I learn a lot from going to conferences and networking events, watching panels and listening to people’s perspectives. Community is critical to learning: interacting with other people.

It’s not just the official sessions either: it’s everything around them. If you’re talking about music trends at 4am in a bar at ADE [Amsterdam’s annual electronic-music conference] you’ll learn something. That’s probably as important as reading all the trade journals!

Community is also why I’m strongly in favour of in-person working, even though I know some people are resistant to coming into the office now.

It’s about passing on that soft knowledge, which we’ve seen when trying to run festivals. Who was that supplier of the toilets? You can ask someone in the room, but it’s not quite as easy to shout over Zoom.

‘It’s useful to find peers in other companies’

Something that’s very specific to me is that it’s quite lonely at the top, as they say! I do have smart people around me: a great leadership team.

But it’s useful to find peers in other companies – CEOs of other independent companies of a similar size to us – and just share our perspectives regularly.

The format that works best is we tend to do a quarterly lunch, or we’ll walk and talk. I’ll talk about what’s on my mind, and we’ll kinda coach each other.
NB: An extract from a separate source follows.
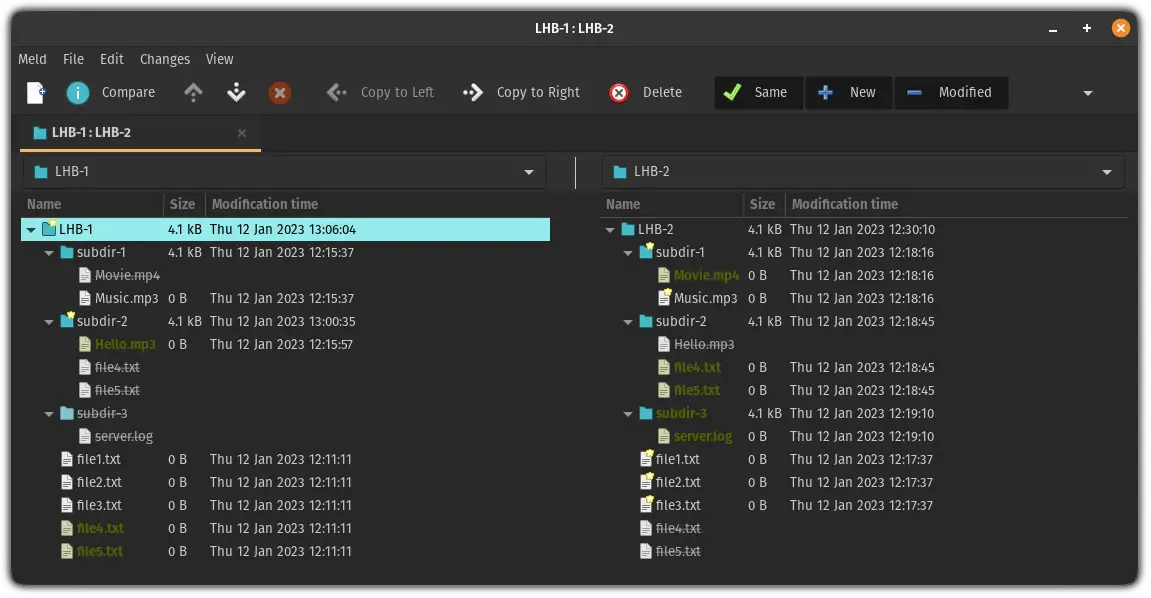The image size is (1151, 598).
Task: Click the Delete button
Action: [x=647, y=92]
AEI Ventures has also been really helpful. One of the main motivations for me personally in investing in other companies is to interact with the founders. I want to talk to that next generation of entrepreneurs. I’m learning as much from them as they are from me! Probably more, actually…

‘The entrepreneur mentality sees mistakes as learning and data’

Within the company, when people have leadership talent, we’ve supported it through nurturing and learning and coaching, and letting them make mistakes.

The attitude towards mistakes is one difference between an employee mentality and an entrepreneur mentality. The entrepreneur mentality sees mistakes as learning and data.

In the music business you need to try things out. Some things will work, some things won’t work. Everything is an experiment, and anything that comes back is data, even if it doesn’t work.

There isn’t enough of that mindset in music though. Once people have a certain level of business success, there can be a little bit of a fearful mindset: of wanting to preserve what you’ve got, and not mess with it. But if you don’t evolve, the decline happens.